* Task: Begin at the line below that contains "Given: Select the" and write out every line from there to the end of the entries, exactly.

* Stored data entries:
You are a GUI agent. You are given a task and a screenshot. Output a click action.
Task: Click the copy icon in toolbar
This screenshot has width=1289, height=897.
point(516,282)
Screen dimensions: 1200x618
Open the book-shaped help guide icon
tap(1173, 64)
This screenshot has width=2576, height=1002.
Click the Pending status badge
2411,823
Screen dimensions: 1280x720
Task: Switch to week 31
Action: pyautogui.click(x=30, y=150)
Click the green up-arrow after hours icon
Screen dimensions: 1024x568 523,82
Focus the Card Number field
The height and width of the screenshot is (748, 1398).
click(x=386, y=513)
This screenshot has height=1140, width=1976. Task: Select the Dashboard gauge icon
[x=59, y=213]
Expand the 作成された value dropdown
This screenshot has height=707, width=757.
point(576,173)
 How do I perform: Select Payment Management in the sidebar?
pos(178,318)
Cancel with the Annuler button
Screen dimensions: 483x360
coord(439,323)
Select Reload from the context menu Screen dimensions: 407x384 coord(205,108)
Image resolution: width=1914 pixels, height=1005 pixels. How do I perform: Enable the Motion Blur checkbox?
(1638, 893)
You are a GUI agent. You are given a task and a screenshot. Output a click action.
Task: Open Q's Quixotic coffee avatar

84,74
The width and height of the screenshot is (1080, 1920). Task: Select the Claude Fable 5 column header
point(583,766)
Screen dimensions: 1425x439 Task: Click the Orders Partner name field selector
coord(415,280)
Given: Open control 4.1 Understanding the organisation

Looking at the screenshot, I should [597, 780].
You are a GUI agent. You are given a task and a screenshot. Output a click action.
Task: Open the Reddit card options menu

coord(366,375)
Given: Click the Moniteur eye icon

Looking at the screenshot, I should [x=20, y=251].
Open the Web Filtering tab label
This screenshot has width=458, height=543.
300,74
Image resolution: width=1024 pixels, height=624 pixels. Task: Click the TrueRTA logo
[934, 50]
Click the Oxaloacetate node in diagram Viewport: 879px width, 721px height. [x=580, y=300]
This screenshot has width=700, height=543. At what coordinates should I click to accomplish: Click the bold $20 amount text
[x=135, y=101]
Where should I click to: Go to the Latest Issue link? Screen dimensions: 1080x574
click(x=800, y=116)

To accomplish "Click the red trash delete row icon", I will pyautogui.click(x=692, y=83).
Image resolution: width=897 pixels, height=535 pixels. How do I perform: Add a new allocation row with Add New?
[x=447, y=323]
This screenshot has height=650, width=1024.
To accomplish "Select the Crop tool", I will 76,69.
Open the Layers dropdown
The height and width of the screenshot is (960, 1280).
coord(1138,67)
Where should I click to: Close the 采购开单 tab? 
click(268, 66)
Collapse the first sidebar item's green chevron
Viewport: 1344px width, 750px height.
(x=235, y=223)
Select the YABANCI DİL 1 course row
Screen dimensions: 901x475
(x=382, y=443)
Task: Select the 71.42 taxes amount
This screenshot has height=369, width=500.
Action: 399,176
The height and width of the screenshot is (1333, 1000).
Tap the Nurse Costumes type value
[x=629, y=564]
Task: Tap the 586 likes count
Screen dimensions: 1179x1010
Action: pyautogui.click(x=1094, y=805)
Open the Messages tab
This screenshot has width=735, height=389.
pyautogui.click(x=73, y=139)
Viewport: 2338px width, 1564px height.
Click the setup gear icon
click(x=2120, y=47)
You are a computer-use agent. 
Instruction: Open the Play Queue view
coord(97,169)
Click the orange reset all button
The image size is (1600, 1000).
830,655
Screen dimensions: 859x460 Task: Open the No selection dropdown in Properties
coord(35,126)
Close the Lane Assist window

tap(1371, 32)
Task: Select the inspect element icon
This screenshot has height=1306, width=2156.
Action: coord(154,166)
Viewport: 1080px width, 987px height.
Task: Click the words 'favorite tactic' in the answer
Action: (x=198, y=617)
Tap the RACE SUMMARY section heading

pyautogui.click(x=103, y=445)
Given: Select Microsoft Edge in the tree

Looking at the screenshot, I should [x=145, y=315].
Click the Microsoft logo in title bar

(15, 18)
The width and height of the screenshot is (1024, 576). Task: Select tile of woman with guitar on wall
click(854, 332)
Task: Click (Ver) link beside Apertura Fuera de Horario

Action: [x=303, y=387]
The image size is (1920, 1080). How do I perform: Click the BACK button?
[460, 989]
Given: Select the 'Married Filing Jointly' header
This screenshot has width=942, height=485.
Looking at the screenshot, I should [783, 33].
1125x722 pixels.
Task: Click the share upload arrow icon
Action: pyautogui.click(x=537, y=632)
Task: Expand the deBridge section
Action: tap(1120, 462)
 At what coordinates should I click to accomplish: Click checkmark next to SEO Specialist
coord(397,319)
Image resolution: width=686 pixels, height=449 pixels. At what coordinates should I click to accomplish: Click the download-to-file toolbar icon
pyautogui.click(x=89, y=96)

* Problem solution:
Given: Select the 'Married Filing Jointly' header
This screenshot has width=942, height=485.
Looking at the screenshot, I should [783, 33].
1125x722 pixels.
Task: Click the share upload arrow icon
Action: pyautogui.click(x=537, y=632)
Task: Expand the deBridge section
Action: tap(1120, 462)
 At what coordinates should I click to accomplish: Click checkmark next to SEO Specialist
coord(397,319)
Image resolution: width=686 pixels, height=449 pixels. At what coordinates should I click to accomplish: Click the download-to-file toolbar icon
pyautogui.click(x=89, y=96)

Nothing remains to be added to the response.